## WORK INSTRUCTIONS
Your copy must start with the line containing "Where should I" and end with the last line of the entries, matching them exactly and leaving out every picture.

** Opening INPUT DATA block **

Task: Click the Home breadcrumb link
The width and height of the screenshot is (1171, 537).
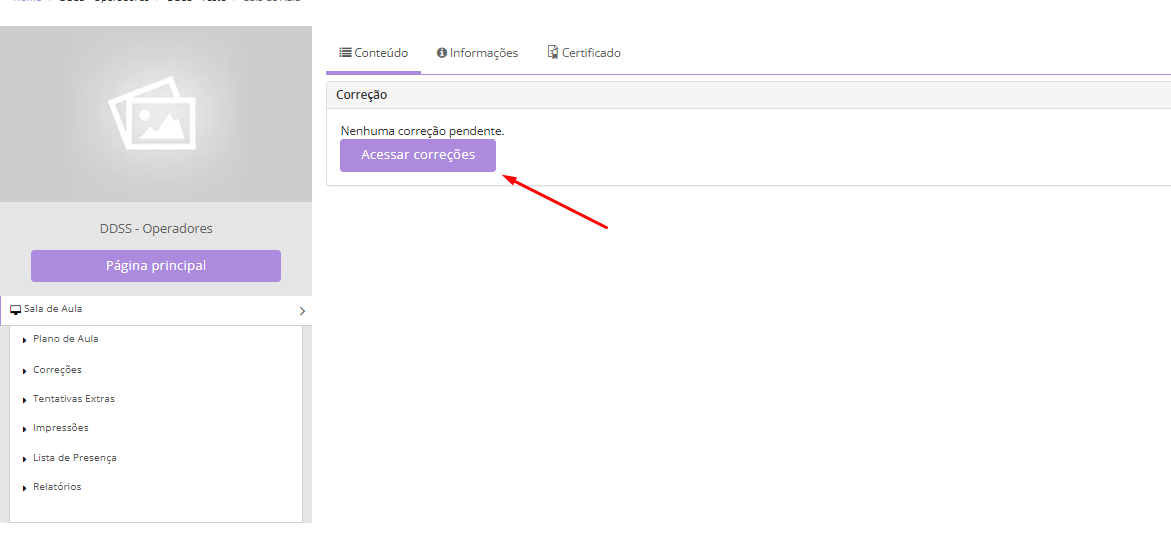Action: (27, 2)
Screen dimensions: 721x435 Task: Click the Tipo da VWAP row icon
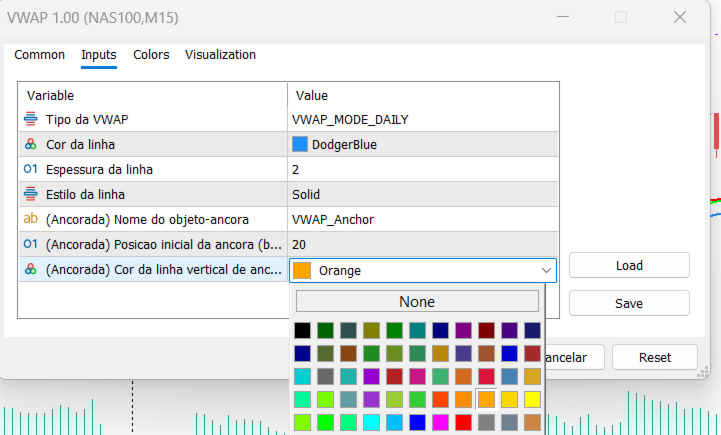click(x=30, y=119)
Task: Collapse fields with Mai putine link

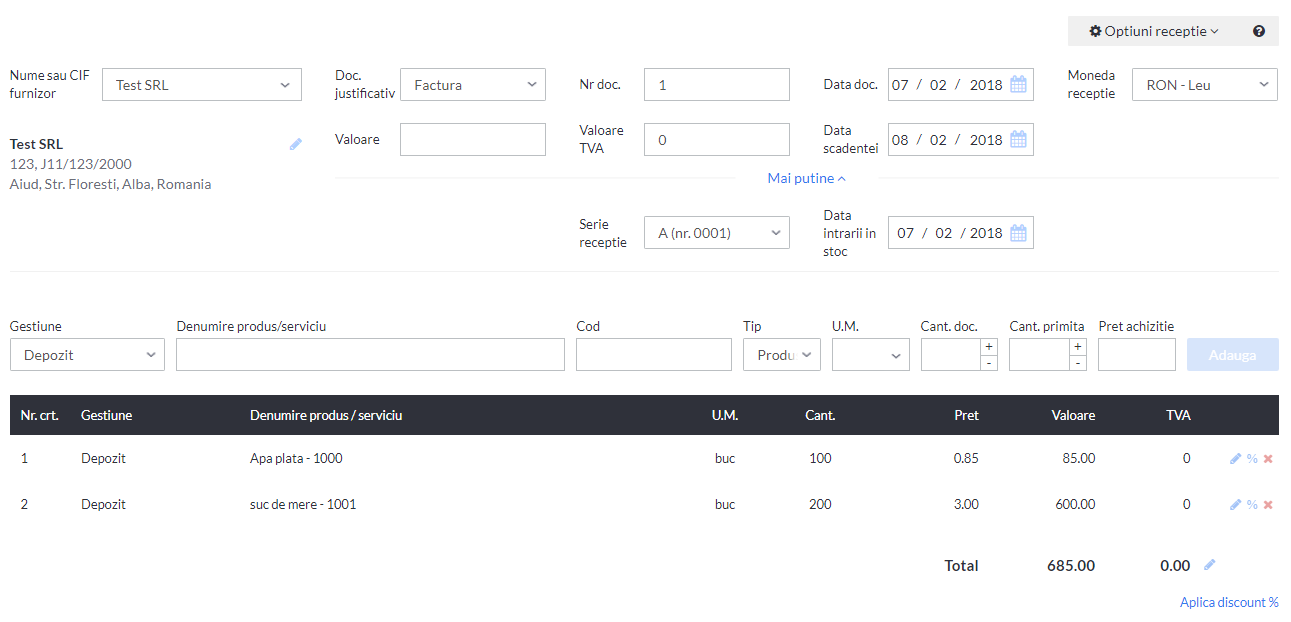Action: (807, 178)
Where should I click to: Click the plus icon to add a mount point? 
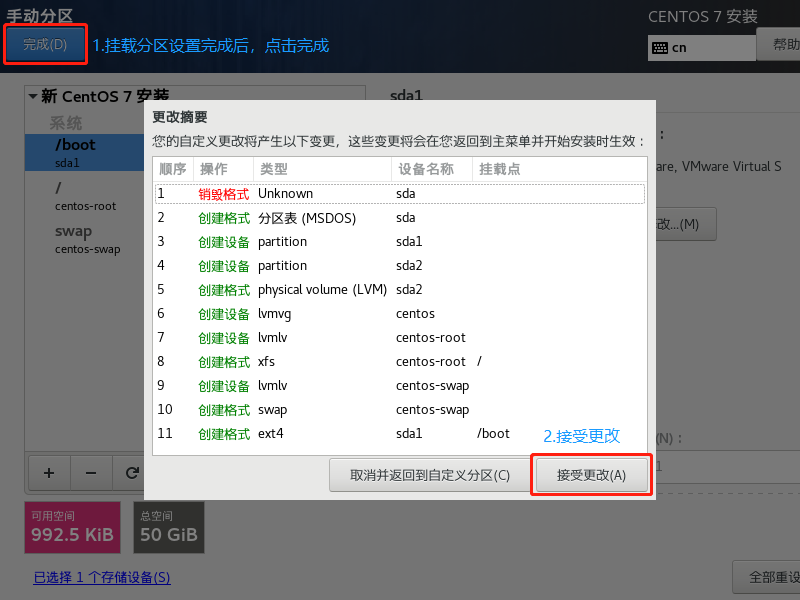(49, 472)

** Closing INPUT DATA block **

## ANSWER SECTION
Where should I click to: Click the plus icon to add a mount point? 
(49, 472)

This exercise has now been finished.